The answer is an exact repetition of every entry, with all images left out.

· · ·

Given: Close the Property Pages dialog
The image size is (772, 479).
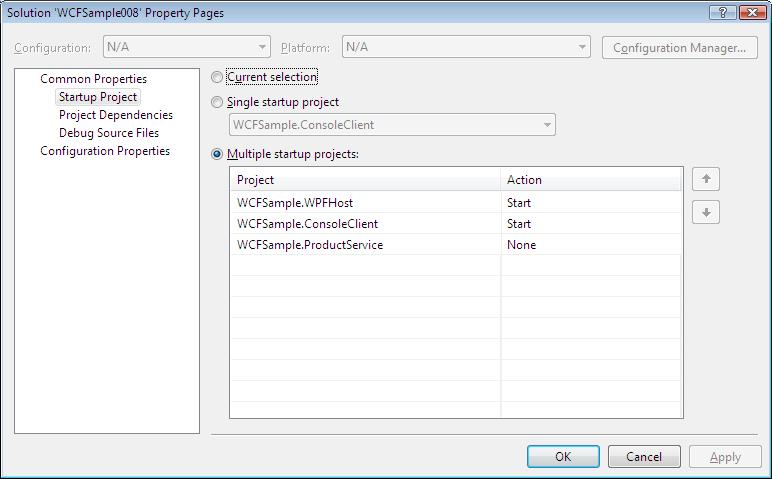Looking at the screenshot, I should click(752, 12).
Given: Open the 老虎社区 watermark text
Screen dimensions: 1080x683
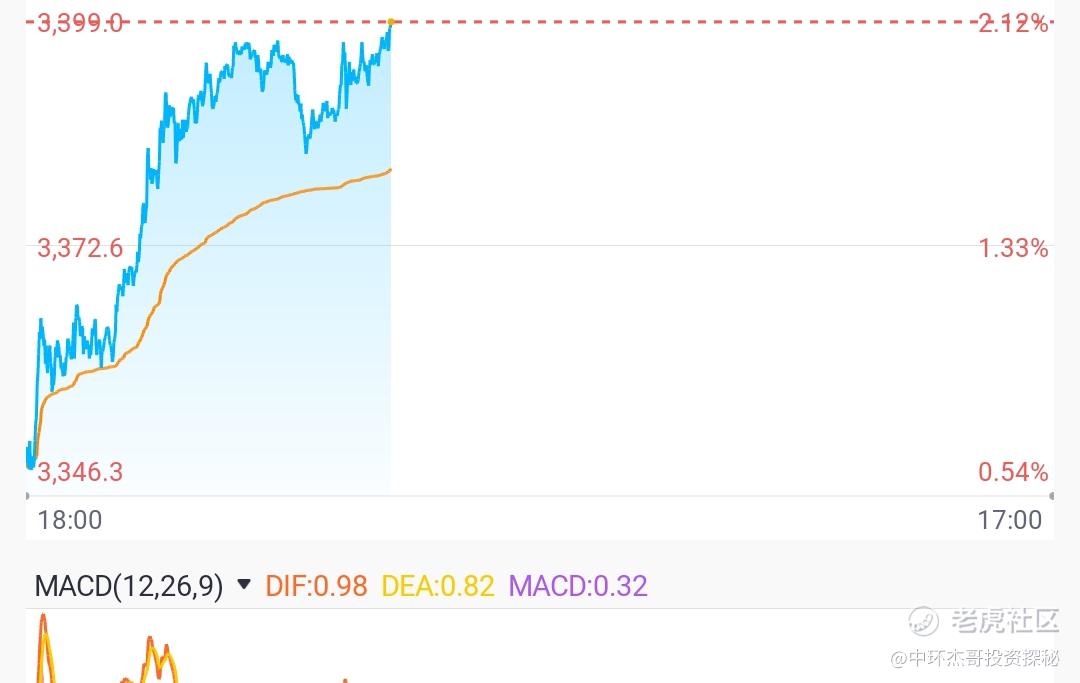Looking at the screenshot, I should [x=1005, y=621].
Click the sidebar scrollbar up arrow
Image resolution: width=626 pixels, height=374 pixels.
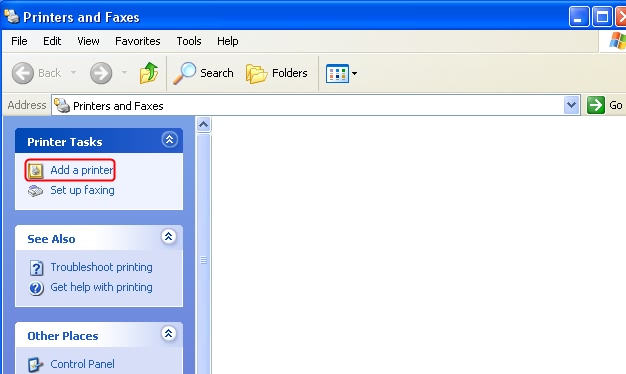pos(203,125)
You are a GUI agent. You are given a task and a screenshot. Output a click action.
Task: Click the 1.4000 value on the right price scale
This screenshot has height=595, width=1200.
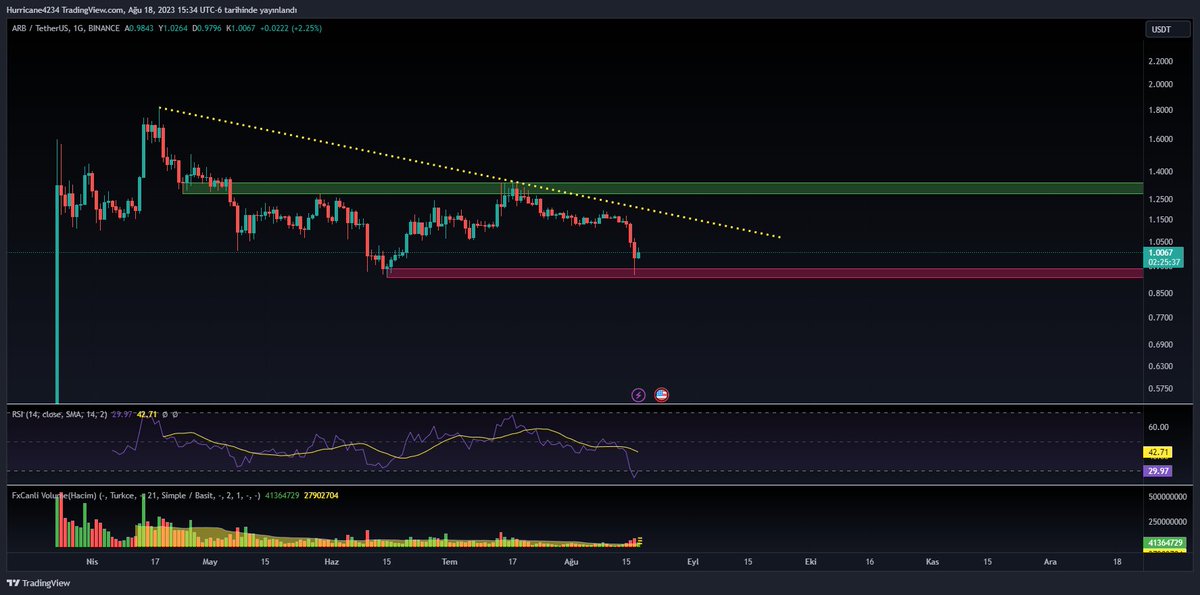pyautogui.click(x=1159, y=171)
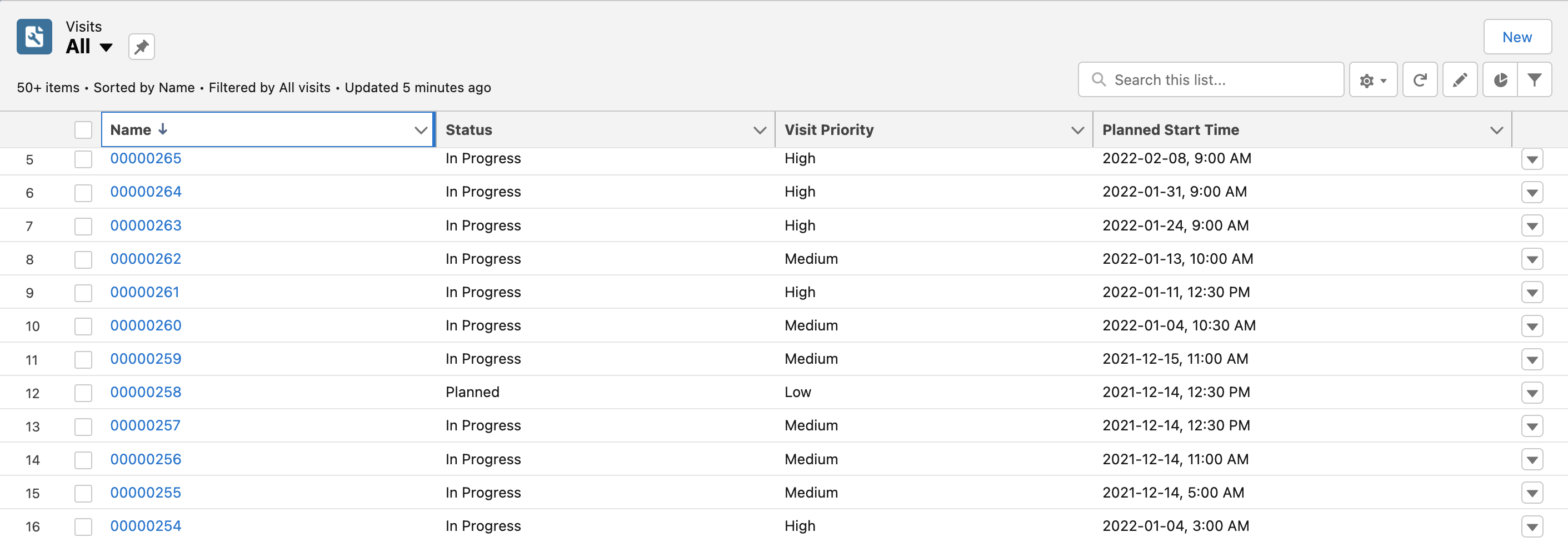Open the All list view dropdown
The height and width of the screenshot is (542, 1568).
click(106, 47)
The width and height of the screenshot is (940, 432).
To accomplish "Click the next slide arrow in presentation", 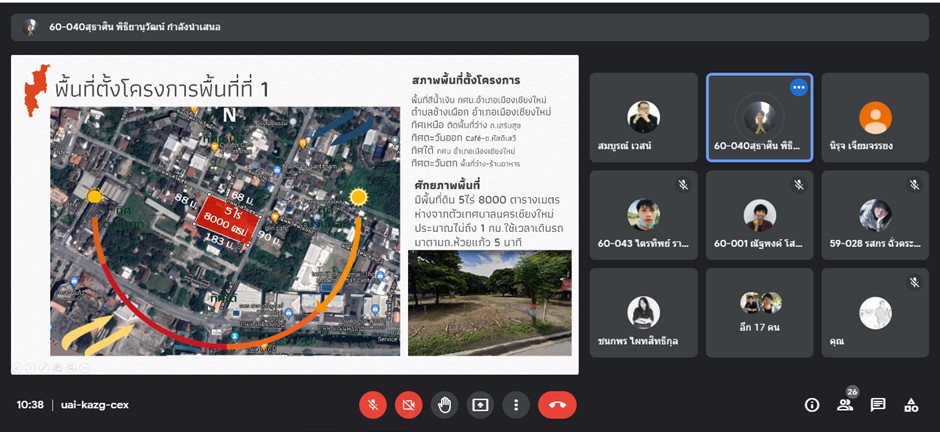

· · ·

Response box
Given: Close the Property Pages dialog
The image size is (772, 479).
Looking at the screenshot, I should click(752, 12).
Given: Open the 老虎社区 watermark text
Screen dimensions: 1080x683
Looking at the screenshot, I should [x=1005, y=621].
Click the sidebar scrollbar up arrow
Image resolution: width=626 pixels, height=374 pixels.
pos(203,125)
You are a GUI agent. You are given a task and a screenshot. Output a click action.
Task: Click the 1.4000 value on the right price scale
This screenshot has height=595, width=1200.
pyautogui.click(x=1159, y=171)
Open the All list view dropdown
The height and width of the screenshot is (542, 1568).
click(106, 47)
The width and height of the screenshot is (940, 432).
To accomplish "Click the next slide arrow in presentation", 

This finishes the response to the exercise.